2022-05-03 09:40:49.064501: I tensorflow/stream_executor/cuda/cuda_blas.cc:1804] TensorFloat-32 will be used for the matrix multiplication. This will only be logged once.
782/782 [==============================] - 12s 9ms/step - rating_binary/binary_classification_task/precision: 0.7294 - rating_binary/binary_classification_task/recall: 0.8198 - rating_binary/binary_classification_task/binary_accuracy: 0.7214 - rating_binary/binary_classification_task/auc: 0.7843 - loss: 0.5477 - regularization_loss: 0.0000e+00 - total_loss: 0.5477
<keras.callbacks.History at 0x7f1c2d278b80>

We evaluate the model…

metrics = model.evaluate(valid, batch_size=1024, return_dict=True)
2022-05-03 09:41:02.880315: W tensorflow/core/grappler/optimizers/loop_optimizer.cc:907] Skipping loop optimization for Merge node with control input: cond/branch_executed/_19
196/196 [==============================] - 2s 5ms/step - rating_binary/binary_classification_task/precision: 0.7409 - rating_binary/binary_classification_task/recall: 0.8057 - rating_binary/binary_classification_task/binary_accuracy: 0.7264 - rating_binary/binary_classification_task/auc: 0.7936 - loss: 0.5384 - regularization_loss: 0.0000e+00 - total_loss: 0.5384

… and check the evaluation metrics.

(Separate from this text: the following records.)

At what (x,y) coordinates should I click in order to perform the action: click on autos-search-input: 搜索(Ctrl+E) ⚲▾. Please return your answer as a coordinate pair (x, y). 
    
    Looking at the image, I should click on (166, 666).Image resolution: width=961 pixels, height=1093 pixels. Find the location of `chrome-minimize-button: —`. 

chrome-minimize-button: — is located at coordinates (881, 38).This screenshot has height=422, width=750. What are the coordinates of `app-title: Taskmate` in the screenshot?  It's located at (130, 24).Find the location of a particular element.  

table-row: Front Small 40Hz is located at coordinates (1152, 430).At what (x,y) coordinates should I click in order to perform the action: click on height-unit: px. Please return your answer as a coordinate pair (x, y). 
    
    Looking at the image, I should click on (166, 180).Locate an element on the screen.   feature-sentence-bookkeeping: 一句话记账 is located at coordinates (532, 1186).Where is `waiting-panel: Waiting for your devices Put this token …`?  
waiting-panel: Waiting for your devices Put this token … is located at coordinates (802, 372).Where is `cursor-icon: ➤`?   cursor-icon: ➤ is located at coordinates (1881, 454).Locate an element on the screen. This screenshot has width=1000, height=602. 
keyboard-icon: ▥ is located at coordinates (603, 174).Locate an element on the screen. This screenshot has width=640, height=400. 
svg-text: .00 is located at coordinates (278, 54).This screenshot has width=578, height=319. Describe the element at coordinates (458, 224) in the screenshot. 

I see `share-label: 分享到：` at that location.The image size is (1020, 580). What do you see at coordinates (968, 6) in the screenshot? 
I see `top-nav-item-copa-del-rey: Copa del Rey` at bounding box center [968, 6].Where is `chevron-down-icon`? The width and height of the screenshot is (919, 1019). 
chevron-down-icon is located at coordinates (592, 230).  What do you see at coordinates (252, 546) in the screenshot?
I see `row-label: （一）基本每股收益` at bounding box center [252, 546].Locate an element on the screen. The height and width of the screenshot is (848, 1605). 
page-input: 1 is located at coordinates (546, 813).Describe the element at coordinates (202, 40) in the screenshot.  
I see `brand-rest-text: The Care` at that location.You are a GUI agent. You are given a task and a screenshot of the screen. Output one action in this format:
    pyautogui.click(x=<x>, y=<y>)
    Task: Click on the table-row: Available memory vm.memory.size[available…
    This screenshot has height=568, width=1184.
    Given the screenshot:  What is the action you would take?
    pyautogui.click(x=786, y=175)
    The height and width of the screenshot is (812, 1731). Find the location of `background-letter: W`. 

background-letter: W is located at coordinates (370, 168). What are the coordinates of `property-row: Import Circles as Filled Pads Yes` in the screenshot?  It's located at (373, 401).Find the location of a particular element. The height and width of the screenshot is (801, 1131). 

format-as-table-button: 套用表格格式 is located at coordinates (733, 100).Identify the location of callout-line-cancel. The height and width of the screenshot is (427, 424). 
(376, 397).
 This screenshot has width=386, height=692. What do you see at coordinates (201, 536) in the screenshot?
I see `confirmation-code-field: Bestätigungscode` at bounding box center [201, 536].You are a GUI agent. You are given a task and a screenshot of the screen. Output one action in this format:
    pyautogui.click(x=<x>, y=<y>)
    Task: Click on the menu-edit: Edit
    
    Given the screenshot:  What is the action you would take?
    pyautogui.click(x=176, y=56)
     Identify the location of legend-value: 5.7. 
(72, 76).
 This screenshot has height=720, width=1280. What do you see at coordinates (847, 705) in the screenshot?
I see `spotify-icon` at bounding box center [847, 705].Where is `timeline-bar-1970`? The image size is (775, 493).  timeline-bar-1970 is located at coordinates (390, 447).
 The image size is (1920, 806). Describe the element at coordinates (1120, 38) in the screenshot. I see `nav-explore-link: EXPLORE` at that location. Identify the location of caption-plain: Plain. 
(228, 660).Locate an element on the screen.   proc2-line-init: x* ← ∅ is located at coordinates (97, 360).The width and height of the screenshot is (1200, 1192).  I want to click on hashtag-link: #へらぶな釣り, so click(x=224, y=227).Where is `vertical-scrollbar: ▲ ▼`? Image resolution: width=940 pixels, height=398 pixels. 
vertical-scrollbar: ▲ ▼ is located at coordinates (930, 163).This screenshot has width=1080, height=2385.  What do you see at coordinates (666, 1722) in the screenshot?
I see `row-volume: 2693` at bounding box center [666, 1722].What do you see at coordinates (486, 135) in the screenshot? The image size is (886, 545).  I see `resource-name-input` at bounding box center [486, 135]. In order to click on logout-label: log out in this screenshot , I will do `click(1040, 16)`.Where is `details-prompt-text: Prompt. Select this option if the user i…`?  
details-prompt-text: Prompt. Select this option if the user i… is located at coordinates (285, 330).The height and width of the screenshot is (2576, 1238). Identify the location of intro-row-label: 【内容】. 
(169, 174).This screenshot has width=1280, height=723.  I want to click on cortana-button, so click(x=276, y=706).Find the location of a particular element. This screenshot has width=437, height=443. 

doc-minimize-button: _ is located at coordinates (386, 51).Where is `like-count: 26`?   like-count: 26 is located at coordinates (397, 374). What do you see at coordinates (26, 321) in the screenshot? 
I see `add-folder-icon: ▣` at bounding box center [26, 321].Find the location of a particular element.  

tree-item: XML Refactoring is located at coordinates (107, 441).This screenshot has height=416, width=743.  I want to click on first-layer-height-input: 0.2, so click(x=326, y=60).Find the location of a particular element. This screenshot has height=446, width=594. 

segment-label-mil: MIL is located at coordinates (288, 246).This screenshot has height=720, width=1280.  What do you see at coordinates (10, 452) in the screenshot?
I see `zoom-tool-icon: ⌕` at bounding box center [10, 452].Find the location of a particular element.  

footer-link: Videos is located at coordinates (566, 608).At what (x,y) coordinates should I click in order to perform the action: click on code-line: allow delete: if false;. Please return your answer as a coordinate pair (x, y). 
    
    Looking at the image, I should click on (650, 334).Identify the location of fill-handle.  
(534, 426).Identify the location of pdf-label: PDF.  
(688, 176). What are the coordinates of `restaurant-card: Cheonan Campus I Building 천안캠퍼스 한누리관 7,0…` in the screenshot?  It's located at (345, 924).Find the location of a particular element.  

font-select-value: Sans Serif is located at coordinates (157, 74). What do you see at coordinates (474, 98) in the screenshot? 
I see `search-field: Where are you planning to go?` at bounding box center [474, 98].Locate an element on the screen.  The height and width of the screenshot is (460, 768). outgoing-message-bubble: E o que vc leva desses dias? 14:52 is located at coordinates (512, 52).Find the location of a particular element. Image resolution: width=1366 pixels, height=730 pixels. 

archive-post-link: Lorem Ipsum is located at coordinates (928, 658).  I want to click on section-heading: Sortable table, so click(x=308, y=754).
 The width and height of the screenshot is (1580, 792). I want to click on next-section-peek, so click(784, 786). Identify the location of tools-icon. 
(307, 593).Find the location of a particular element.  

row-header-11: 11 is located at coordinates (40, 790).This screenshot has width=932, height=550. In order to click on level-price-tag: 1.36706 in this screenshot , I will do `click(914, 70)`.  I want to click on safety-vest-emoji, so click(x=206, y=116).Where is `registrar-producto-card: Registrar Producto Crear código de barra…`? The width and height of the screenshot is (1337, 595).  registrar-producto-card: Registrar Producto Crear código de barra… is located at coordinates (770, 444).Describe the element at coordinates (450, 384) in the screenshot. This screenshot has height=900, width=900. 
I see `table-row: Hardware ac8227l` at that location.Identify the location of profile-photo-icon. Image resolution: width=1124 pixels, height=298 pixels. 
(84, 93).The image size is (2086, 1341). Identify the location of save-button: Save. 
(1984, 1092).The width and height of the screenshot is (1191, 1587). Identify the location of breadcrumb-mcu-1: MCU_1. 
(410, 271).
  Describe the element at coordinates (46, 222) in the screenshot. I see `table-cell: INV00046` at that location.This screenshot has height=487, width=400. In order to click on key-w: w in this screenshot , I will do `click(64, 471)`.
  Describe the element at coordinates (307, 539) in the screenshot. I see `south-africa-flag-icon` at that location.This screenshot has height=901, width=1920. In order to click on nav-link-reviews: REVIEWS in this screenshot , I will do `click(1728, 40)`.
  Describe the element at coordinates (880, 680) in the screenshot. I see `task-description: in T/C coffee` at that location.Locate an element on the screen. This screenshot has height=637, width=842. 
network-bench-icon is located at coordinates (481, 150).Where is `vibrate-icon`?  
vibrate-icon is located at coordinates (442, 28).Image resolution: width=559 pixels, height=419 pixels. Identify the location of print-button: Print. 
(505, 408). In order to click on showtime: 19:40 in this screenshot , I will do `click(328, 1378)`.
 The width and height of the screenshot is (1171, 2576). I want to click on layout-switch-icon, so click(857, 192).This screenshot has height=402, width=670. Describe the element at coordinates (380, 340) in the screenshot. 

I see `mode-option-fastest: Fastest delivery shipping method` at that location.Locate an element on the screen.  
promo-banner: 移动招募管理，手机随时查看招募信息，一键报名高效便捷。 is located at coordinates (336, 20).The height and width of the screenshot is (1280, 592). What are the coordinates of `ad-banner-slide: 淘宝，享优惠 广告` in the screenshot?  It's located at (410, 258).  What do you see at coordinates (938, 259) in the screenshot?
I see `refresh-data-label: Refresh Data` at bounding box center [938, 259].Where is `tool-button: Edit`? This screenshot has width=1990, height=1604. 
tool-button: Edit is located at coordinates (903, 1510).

We use by default typical binary classification metrics – Precision, Recall, Accuracy and AUC. But you can also provide your own metrics list by setting BinaryClassificationTask(..., metrics=[]).

metrics
{'rating_binary/binary_classification_task/precision': 0.7408556938171387,
 'rating_binary/binary_classification_task/recall': 0.8057063221931458,
 'rating_binary/binary_classification_task/binary_accuracy': 0.7263810634613037,
 'rating_binary/binary_classification_task/auc': 0.7936474680900574,
 'loss': 0.5632060170173645,
 'regularization_loss': 0.0,
 'total_loss': 0.5632060170173645}

Conclusion

Merlin Models enables users to define and train a deep learning recommeder model with only 3 commands.

model = mm.DLRMModel(
    train.schema,
    embedding_dim=64,
    bottom_block=mm.MLPBlock([128, 64]),
    top_block=mm.MLPBlock([128, 64, 32]),
    prediction_tasks=mm.BinaryClassificationTask(
        train.schema.select_by_tag(Tags.TARGET).column_names[0]
    ),
)
model.compile(optimizer="adam")
model.fit(train, batch_size=1024)

Next steps

In the next example notebooks, we will show how the integration with NVTabular and how to explore different recommender models.